Comp 271 Lab 3 - Your Own Hash Map

Goals

Overview

The end result is to count the occurrence of each word in the file wirth.text (a classic essay on software engineering). An alternative file, for when you need to print debugging information, is tiny.text. A third file is spacedoctor.text, which is an explanation of general relativity using only the 1000 most common English words. Verify that not more than 1000 different words are used! (All three files are in the project zipfile below.)

The idea is to read each word, and look it up in a hash table that uses linked lists as buckets (that is, the bins that things are put into by hashcode). If the word is already present, increment its count; otherwise install the word with a count of 1. The linked lists are based on class Cell, below, which has space for the word, its count, and the next Cell. This form of implementation exposes all the internals of Cell, but as everything is still "hidden" in class HashDict, that's ok. Arguably ok, at least.

To read words we will use the Tokenizer class in Tokenizer.java; the token() method returns each word as a string. To initialize it, use
    Tokenizer t = new Tokenizer(filename);
It also happens  to return punctuation and (if the punctuation isn't consistent with mini-java) the string "ILLEGAL TOKEN"; you should skip these.
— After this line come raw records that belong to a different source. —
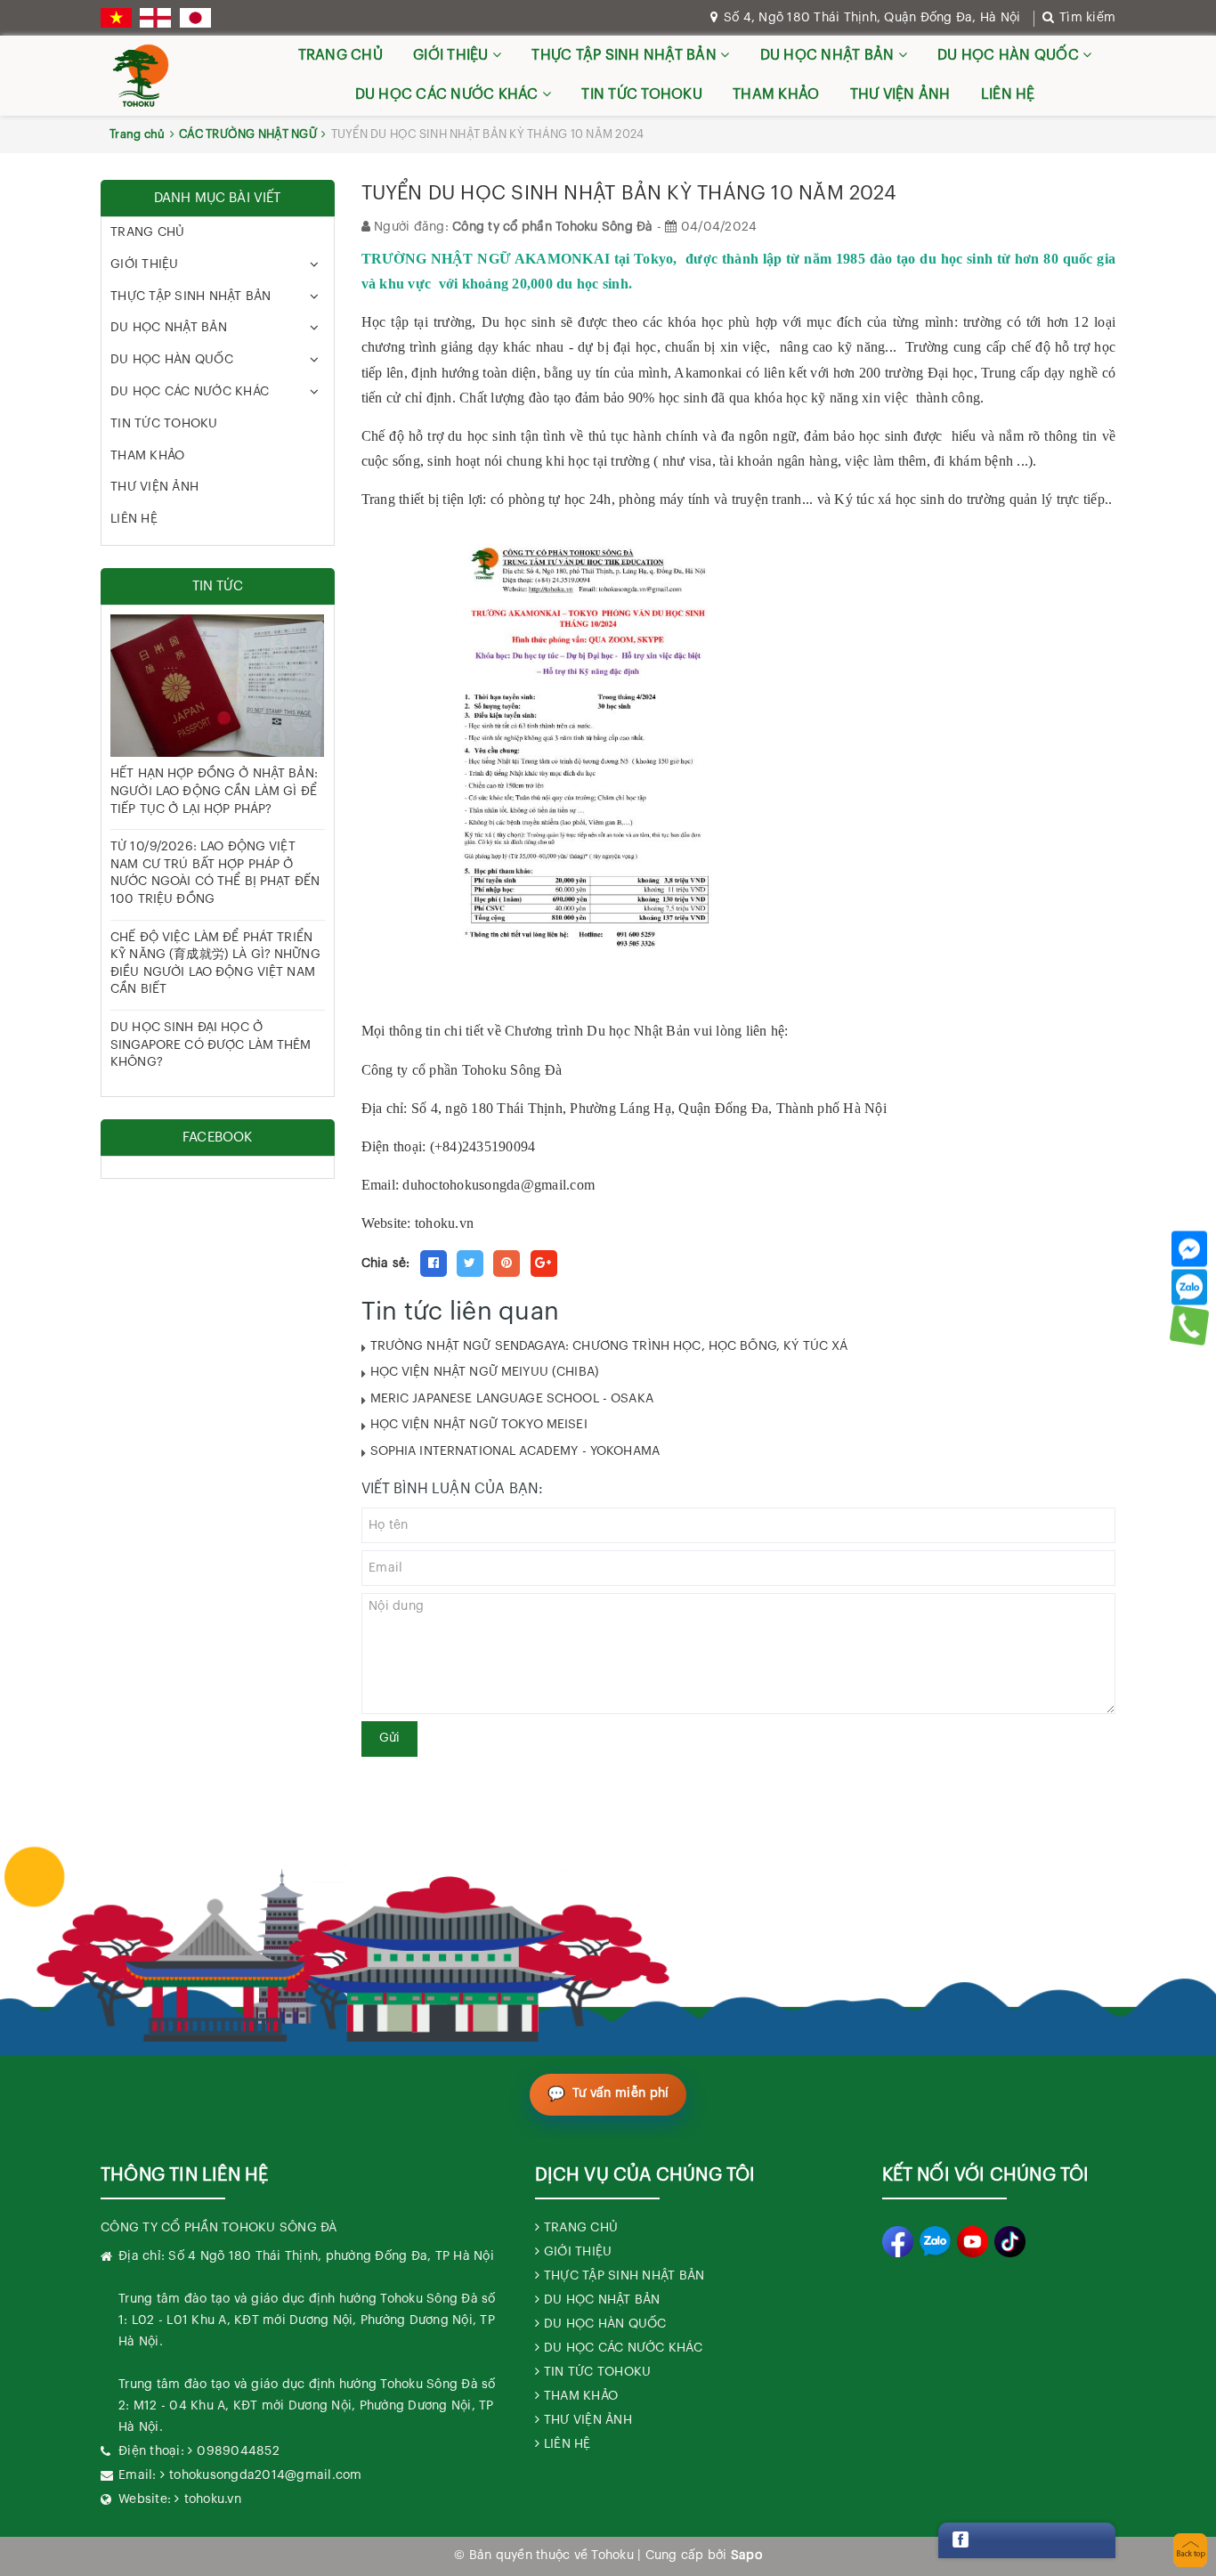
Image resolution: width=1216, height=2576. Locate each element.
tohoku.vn (212, 2499)
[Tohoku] (141, 75)
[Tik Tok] (1009, 2241)
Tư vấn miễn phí (620, 2093)
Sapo (746, 2555)
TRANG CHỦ (340, 55)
So to get the individual (alphabetic) words, you can do this:
    string word = t.token();
    while (word == null  || word.equals("ILLEGAL TOKEN") || !Character.isLetter(word.charAt(0))) {   // why check word==null?
if (word == null) break;
 word = t.token(); }
The project is in three java files (plus wirth.text and tiny.text), all within an IntelliJ project in countwords1.zip.
The basic idea of counting words is as follows, where getword() returns the next alphabetic word as above or, if the end of the file has been reached, null. The code shown here, however, uses the built-in HashMap class:
    HashMap<String,Integer> d = new HashMap<String,Integer>();
...
 String word = getword(); while (word != null) { if (d.containsKey(word)) {
int c = d.get(word);
d.put(word, c+1); } else { d.put(word,1); } word = getword(); }
// the Dark Runes:
 for (Map.Entry<String,Integer> entry : d.entrySet()) System.out.printf("%s: %d%n", entry.getKey(), entry.getValue());
Your job is for the above loop to work after d is replaced with a HashDict, which you will define. This is a hashtable-based Map/Dictionary class that uses linked lists for the "buckets". You are to implement the following:
The get/put interface is optional, actually. Note that in the word-found case in the code above, the hashmap is searched for the word three times! If you can improve on that, go for it. One approach is to have get() return a reference to the Cell containing the word, which can then be incremented without a second put(). (The drawback here is that Cell, below, isn't really meant to be exposed to the user programmer.) Another approach is an increment() method to do a second search and increment the count in one swoop. A third approach might be a method install_or_increment_count(), which would be called without a previous containsKey() search.

Be sure you don't call any methods on a null word!

Implementing a Dictionary with a Hash Table

Our hash table can't be just the words themselves; we also need a place to keep count. Therefore the objects in the linked lists will ultimately be the following:

    private class Cell {
       private String data_;
       private int count_;
       private Cell next_;
       public Cell(String s, Cell n) {data_ = s; next_ = n;}
       public String data() {return data_;}
       public int count() {return count_;}
       public void count(int c) {count_ = c;}
       public Cell next() {return next_;}
    }
The "buckets" of the hash table will now be of type Cell, which corresponds to a linked list of Cell. The table itself is declared like this:

    Cell [] HTable

To initialize this, see the code in HashDict.java. If word w, with hash(w) = h, is not found, you will add it to the front of list HTable[h]. You do that like this:

   
HTable[h] = new Cell(w, 1, HTable[h]);

The 1 here is the initial count. The old list is the second HTable[h], which now plays the role of the list following the newly inserted Cell.

The hash function will be the following (as before, we have a little extra work to make sure it returns values >= 0):
    private int hash(string s) {
	int val = s.GetHashCode() % HMAX;
	if (val < 0) val += HMAX;
	return val;
    }
I have provided a search method for containsKey(). You must write get() , put() and print(). The first two will have a structure similar to containsKey(); print will have a structure like this:
        for (int i=0; i<HMAX; i++) {
            p = HTable[i];
while (p!= null) {
// print p.data(), p.count()
p = p.next();
           }
       }
Here is the output of a run on the file tiny.text:

trust:  1
a:  2
or:  1
depend:  1
confidence:  1
for:  1
worthy:  1
is:  2
your:  1
an:  1
the:  1
reliable:  1
that:  3
can:  2
person:  1
organization:  1
of:  1
attribute:  1
mechanism:  1
you:  2
on:  1

Because this project involves more than one file, your best bet for submission is as a .zip file.